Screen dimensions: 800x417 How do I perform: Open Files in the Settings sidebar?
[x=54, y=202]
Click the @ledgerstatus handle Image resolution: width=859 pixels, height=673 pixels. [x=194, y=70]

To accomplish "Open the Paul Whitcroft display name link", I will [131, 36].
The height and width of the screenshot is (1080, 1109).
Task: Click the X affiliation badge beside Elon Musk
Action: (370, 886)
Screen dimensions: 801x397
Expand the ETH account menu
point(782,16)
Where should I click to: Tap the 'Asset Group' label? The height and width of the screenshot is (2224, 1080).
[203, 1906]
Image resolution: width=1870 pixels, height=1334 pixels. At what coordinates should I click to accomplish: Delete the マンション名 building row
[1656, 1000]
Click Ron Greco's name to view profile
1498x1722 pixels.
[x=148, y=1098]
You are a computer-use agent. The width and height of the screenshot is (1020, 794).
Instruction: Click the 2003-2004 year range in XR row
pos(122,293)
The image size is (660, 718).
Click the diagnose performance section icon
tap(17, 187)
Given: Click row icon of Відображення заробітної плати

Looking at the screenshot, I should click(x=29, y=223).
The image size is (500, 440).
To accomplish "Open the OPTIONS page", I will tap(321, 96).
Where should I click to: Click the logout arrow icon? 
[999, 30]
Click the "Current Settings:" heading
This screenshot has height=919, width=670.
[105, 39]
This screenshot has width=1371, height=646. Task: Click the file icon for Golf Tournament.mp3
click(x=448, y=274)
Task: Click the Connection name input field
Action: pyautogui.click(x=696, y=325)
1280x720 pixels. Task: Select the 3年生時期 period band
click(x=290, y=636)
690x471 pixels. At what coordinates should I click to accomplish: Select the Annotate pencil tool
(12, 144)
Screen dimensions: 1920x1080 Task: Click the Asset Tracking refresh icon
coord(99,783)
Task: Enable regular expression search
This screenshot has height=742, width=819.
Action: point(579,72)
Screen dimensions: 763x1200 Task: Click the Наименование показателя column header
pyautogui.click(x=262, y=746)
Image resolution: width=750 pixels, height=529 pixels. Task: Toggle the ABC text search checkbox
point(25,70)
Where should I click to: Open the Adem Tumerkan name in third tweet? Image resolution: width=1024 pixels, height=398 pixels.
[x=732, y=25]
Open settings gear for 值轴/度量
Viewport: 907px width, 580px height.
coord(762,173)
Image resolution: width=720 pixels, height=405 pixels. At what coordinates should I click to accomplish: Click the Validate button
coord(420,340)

═══

TASK — Repeat the entire listing above, keeping every line exactly the same.

COMPLETED EXERCISE —
Screen dimensions: 800x417 How do I perform: Open Files in the Settings sidebar?
[x=54, y=202]
Click the @ledgerstatus handle Image resolution: width=859 pixels, height=673 pixels. [x=194, y=70]

To accomplish "Open the Paul Whitcroft display name link", I will [131, 36].
The height and width of the screenshot is (1080, 1109).
Task: Click the X affiliation badge beside Elon Musk
Action: (370, 886)
Screen dimensions: 801x397
Expand the ETH account menu
point(782,16)
Where should I click to: Tap the 'Asset Group' label? The height and width of the screenshot is (2224, 1080).
[203, 1906]
Image resolution: width=1870 pixels, height=1334 pixels. At what coordinates should I click to accomplish: Delete the マンション名 building row
[1656, 1000]
Click Ron Greco's name to view profile
1498x1722 pixels.
[x=148, y=1098]
You are a computer-use agent. The width and height of the screenshot is (1020, 794).
Instruction: Click the 2003-2004 year range in XR row
pos(122,293)
The image size is (660, 718).
Click the diagnose performance section icon
tap(17, 187)
Given: Click row icon of Відображення заробітної плати

Looking at the screenshot, I should click(x=29, y=223).
The image size is (500, 440).
To accomplish "Open the OPTIONS page", I will tap(321, 96).
Where should I click to: Click the logout arrow icon? 
[999, 30]
Click the "Current Settings:" heading
This screenshot has height=919, width=670.
[105, 39]
This screenshot has width=1371, height=646. Task: Click the file icon for Golf Tournament.mp3
click(x=448, y=274)
Task: Click the Connection name input field
Action: pyautogui.click(x=696, y=325)
1280x720 pixels. Task: Select the 3年生時期 period band
click(x=290, y=636)
690x471 pixels. At what coordinates should I click to accomplish: Select the Annotate pencil tool
(12, 144)
Screen dimensions: 1920x1080 Task: Click the Asset Tracking refresh icon
coord(99,783)
Task: Enable regular expression search
This screenshot has height=742, width=819.
Action: point(579,72)
Screen dimensions: 763x1200 Task: Click the Наименование показателя column header
pyautogui.click(x=262, y=746)
Image resolution: width=750 pixels, height=529 pixels. Task: Toggle the ABC text search checkbox
point(25,70)
Where should I click to: Open the Adem Tumerkan name in third tweet? Image resolution: width=1024 pixels, height=398 pixels.
[x=732, y=25]
Open settings gear for 值轴/度量
Viewport: 907px width, 580px height.
coord(762,173)
Image resolution: width=720 pixels, height=405 pixels. At what coordinates should I click to accomplish: Click the Validate button
coord(420,340)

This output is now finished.